Last Thursday, a group of lawmakers led by Rep. Jackie Walorski (R-IN) led a “drive-in” rally with companies including Toyota, Kia, Honda, decrying foreign car tariffs. Walorski and a bipartisan group of 149 lawmakers sent a letter to the Trump administration urging them not to go forward with new tariffs.
“We do not believe that imports of automobiles and automotive parts pose a national security threat. Rather, we believe the imposition of trade restrictions on these products could undermine our economic security,” the lawmakers wrote.
In the Senate, Sens. Lamar Alexander (R-TN) and Doug Jones (D-AL) say they will release a bill early next week that would reportedly freeze the Commerce Department’s investigation into the auto industry — part of the process for Trump to enact tariffs without congressional approval. Sen. Jeff Flake (R-AZ) led a symbolic effort to vote on a resolution showing the Senate is against Trump’s trade agenda.

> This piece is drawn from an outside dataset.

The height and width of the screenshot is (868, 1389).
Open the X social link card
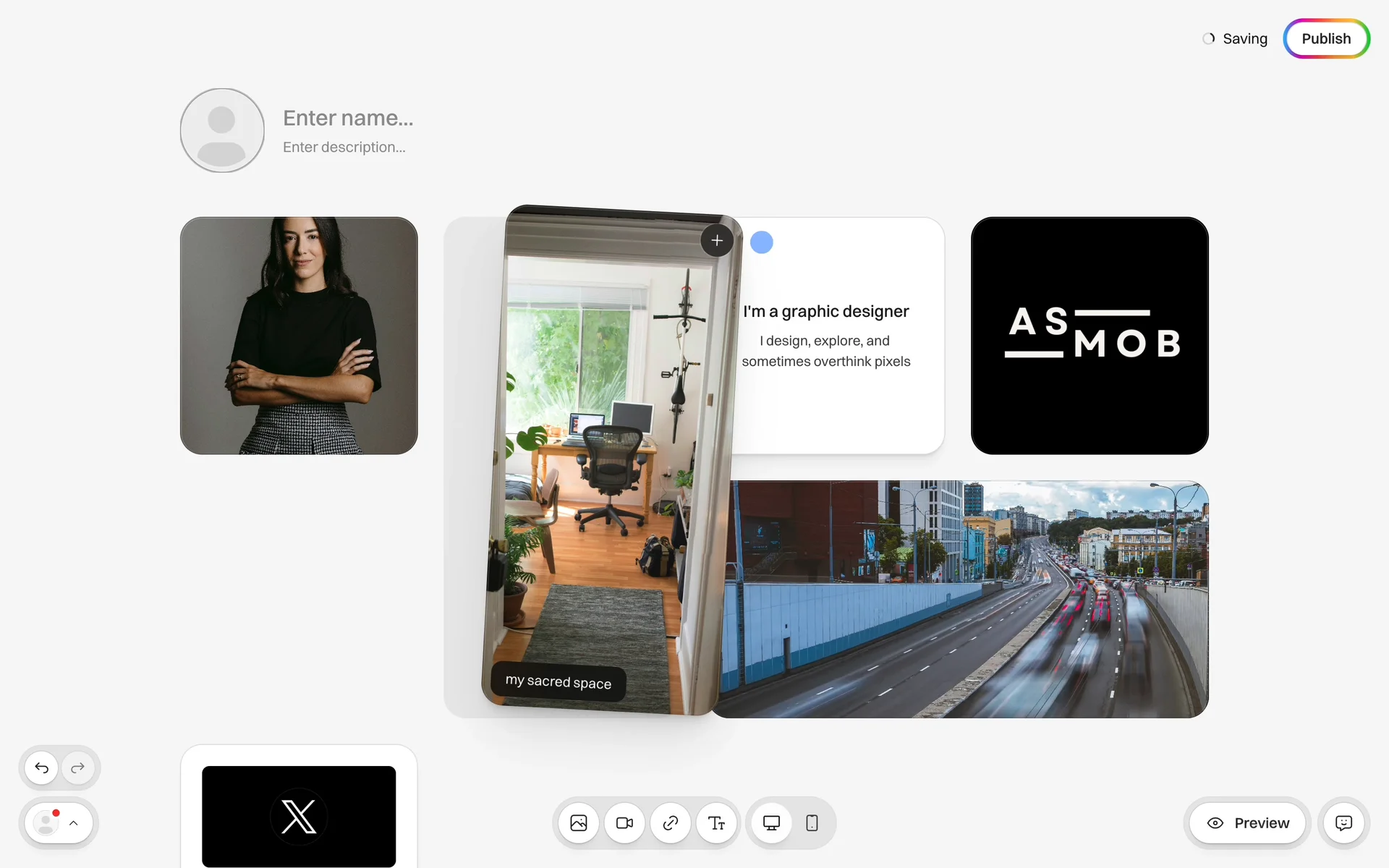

Yet it’s not clear how far Republicans will take this: Trump is still popular with the Republican base, and lawmakers have shown an unwillingness to buck the president, no matter how much he breaks with party norms. But these tariffs will take an outsize toll on Republican lawmakers who represent more rural agricultural districts that are usually hit hardest by retaliatory tariffs in trade wars.
A number of Republicans have already convinced themselves that Trump’s trade agenda is fine as long as it is short-lived.
“I think it’s right for the administration to insist that China abide by the agreements. I think it’s right to renegotiate trade deals that have outlived their usefulness — NAFTA is over 25 years old,” Rep. Mike Conaway (R-TX), who chairs the House Agriculture Committee, said. “My message to the president is, ‘Get this done. Get this done quickly.’”
Conservative Rep. Mark Meadows (R-NC) told Vox the same thing.
“I believe the president would be in favor of no tariffs for anybody,” he said. “Obviously, I’m one that can see the strategic advantage of short-term tariff saber-rattling to get everybody to make sure we have fair trade.”
But how short this trade war will be is anyone’s guess.
“I have lived through a number of wars; it’s a rare thing once it has started to be as short and planned as people think,” Brookings’s Litan said. “I think trade wars are no different.”